Overdosi, pusher ogni dieci passi in città e nelle scuole, piccola e grande criminalità legata al traffico di droga, tribunali intasati e galere stracolme. Questo è il risultato del proibizionismo che caratterizza la politica sulle droghe da decenni.
Sarebbe sufficiente legalizzare, regolamentare, controllare il mercato e le sostanze al pari di alcol e tabacco, offrire supervisione medica a chi vuole consumarle, e di colpo sparirebbero i pusher, i guadagni da spaccio per la criminalità, e si ridurrebbero al lumicino i casi di overdose. I tribunali tornerebbero a respirare, le forze di polizia potrebbero concentrarsi su altri fenomeni criminosi, le carceri avrebbero una chance di tornare umane e rispettose del diritto italiano, europeo e internazionale. Risparmieremmo da un lato svariati miliardi di euro buttati via oggi in una politica chiaramente inefficace e controproducente, e dall’altro avremmo la possibilità di incassare altri miliardi in tassazione e indotto (con la legalizzazione della sola marijuana, si calcola un beneficio di 8 miliardi a favore della collettività).

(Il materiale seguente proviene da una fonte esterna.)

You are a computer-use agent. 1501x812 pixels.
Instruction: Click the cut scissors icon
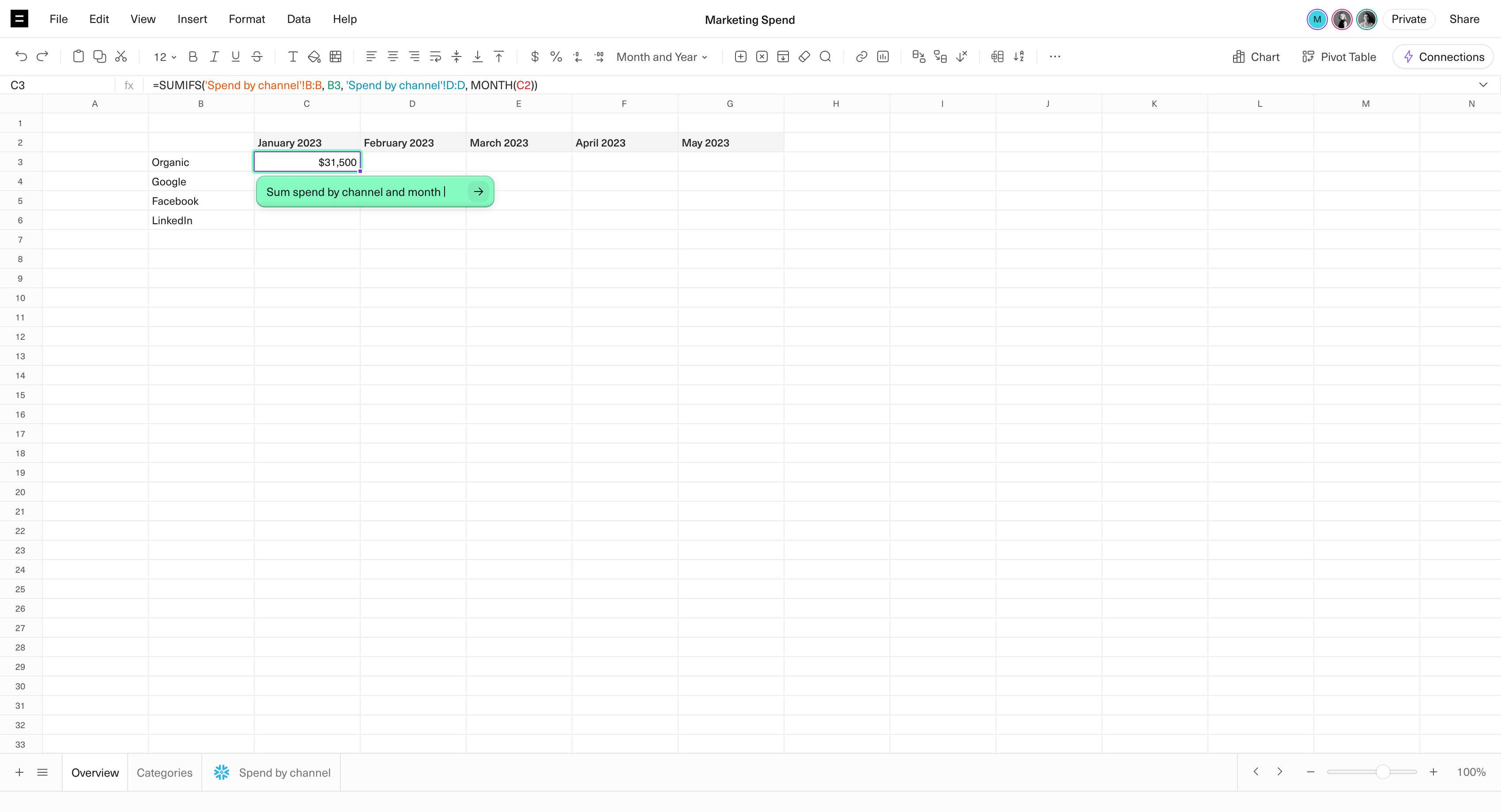pyautogui.click(x=121, y=56)
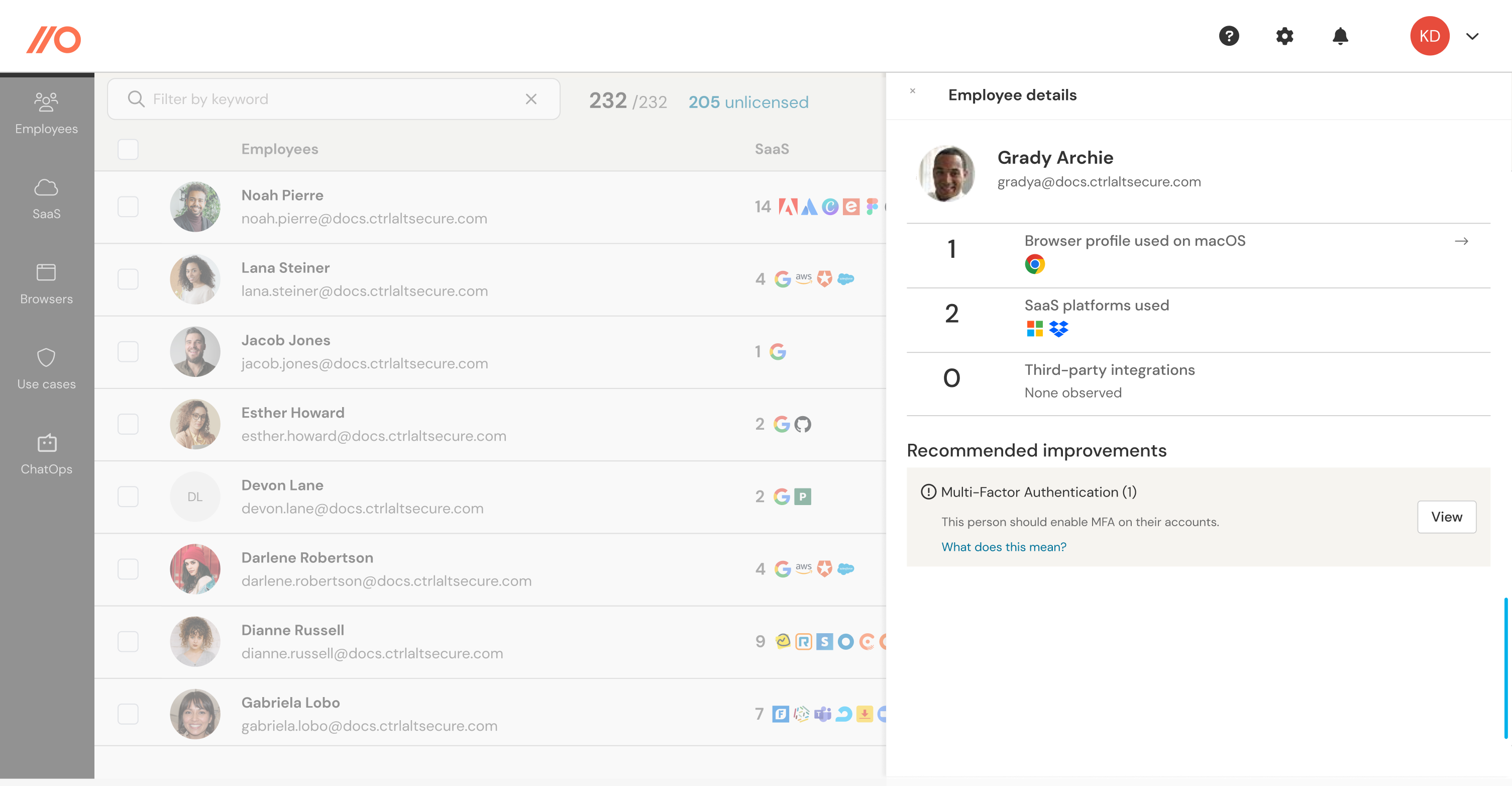Check the box for Noah Pierre

click(128, 207)
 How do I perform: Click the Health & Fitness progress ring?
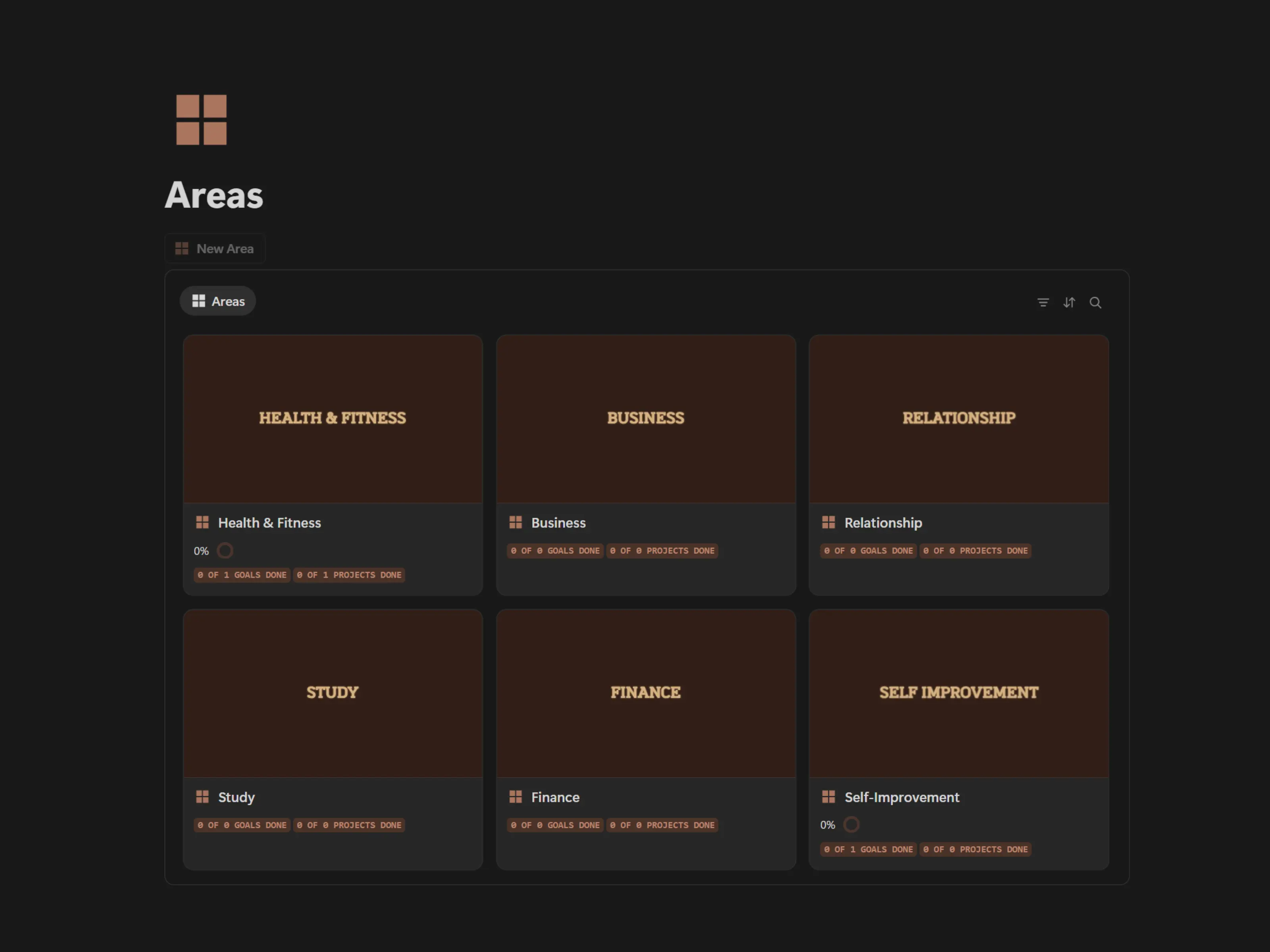[225, 551]
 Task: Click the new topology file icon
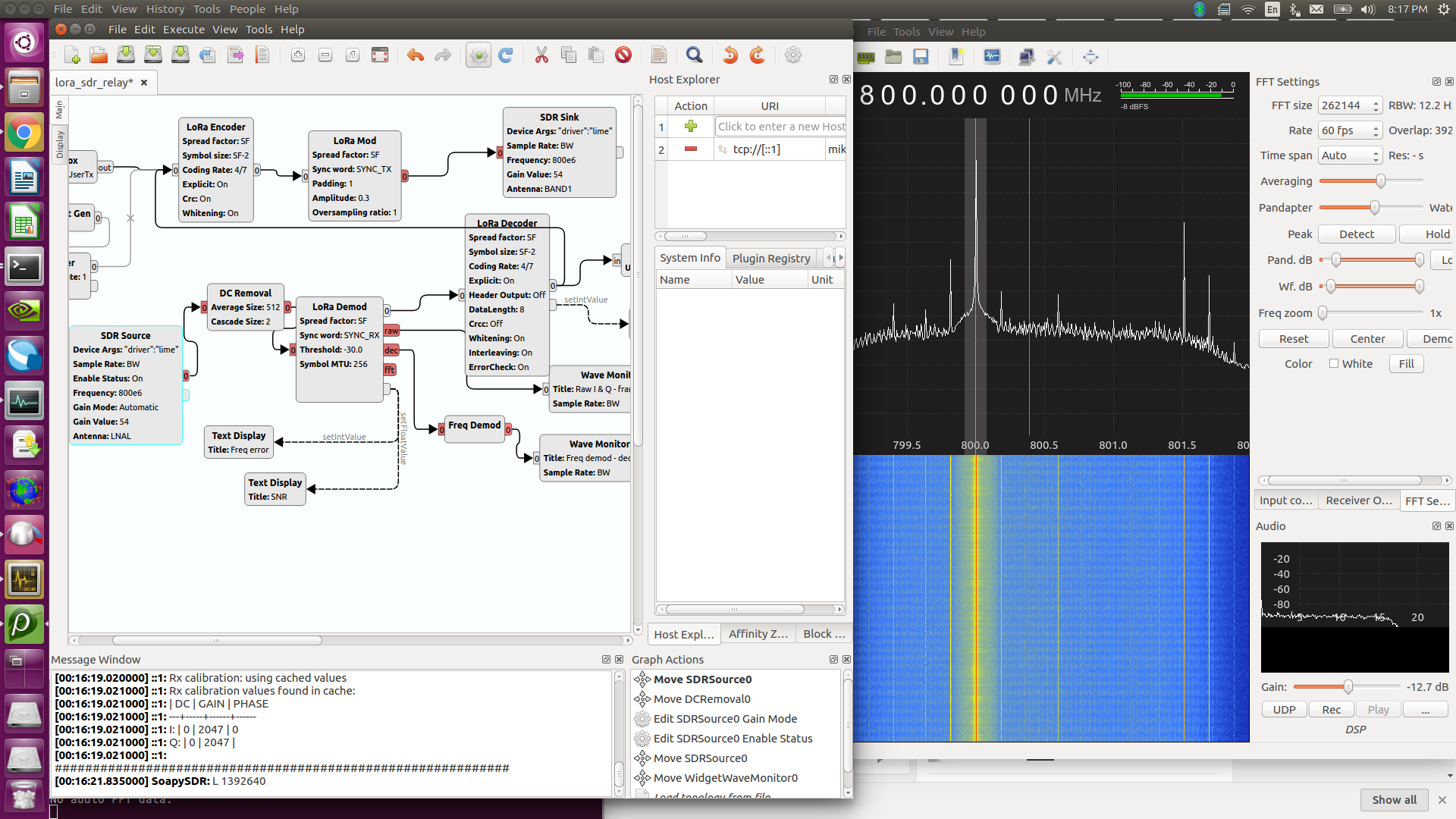tap(72, 55)
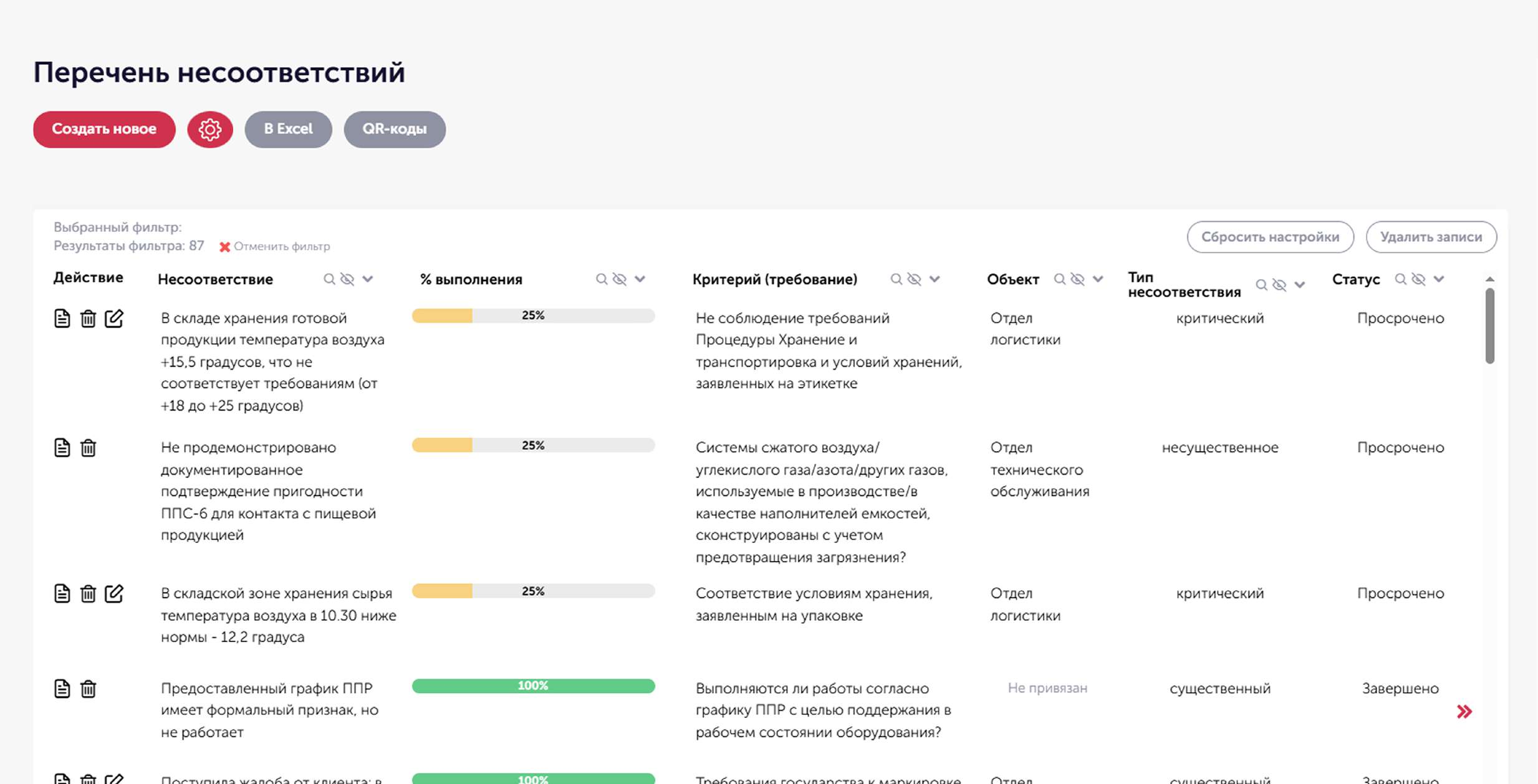
Task: Click the trash icon on the second row
Action: coord(88,447)
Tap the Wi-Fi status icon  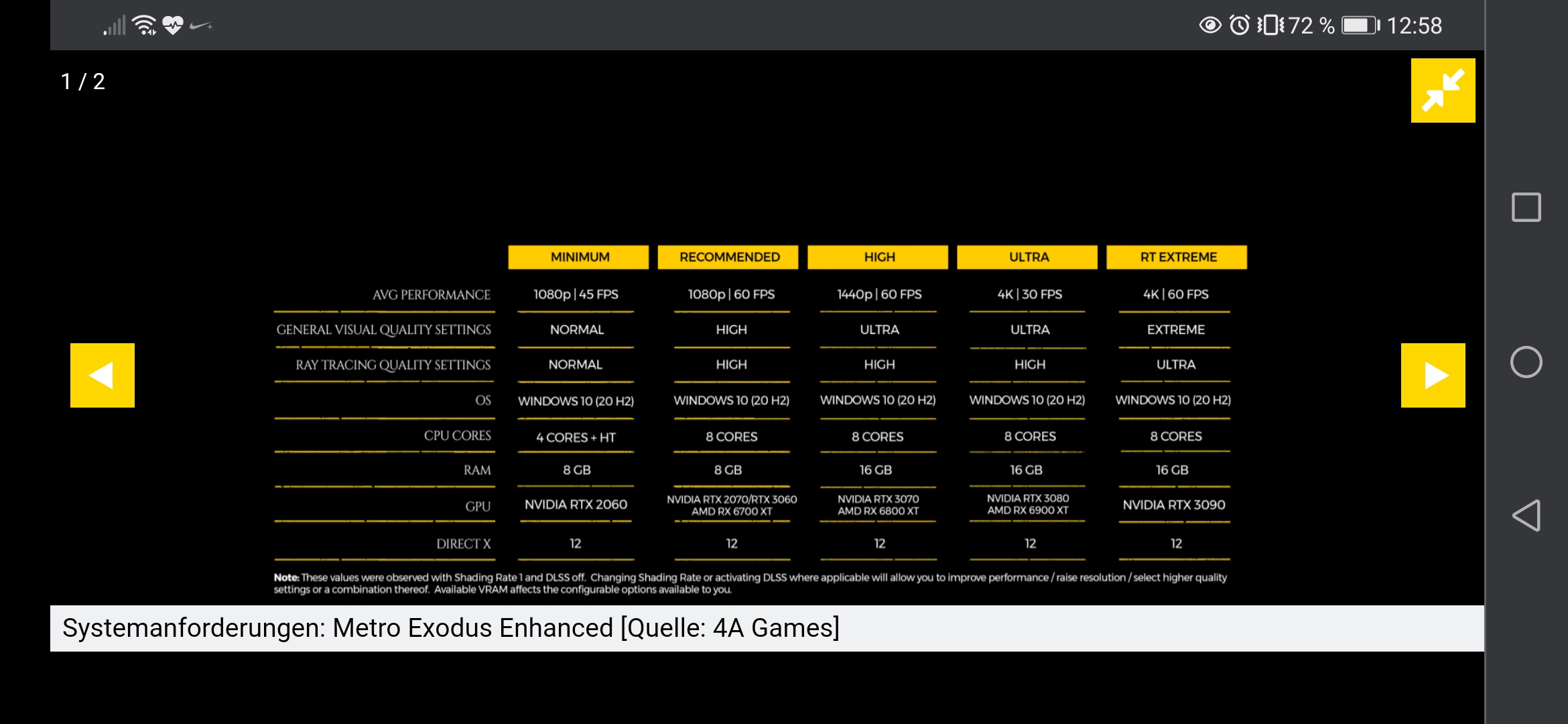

Eppure, ancora oggi, prevale il moralismo sulla ragionevolezza, e quindi l’uso dell’apparato repressivo su quello sanitario. Poco importa che combattendo la ‘droga’ in questo modo, se ne amplifichino gli effetti deleteri all’infinito. I risultati sono sotto gli occhi di tutti, letteralmente: basterà affacciarsi alla finestra di casa o fare una passeggiata al parco.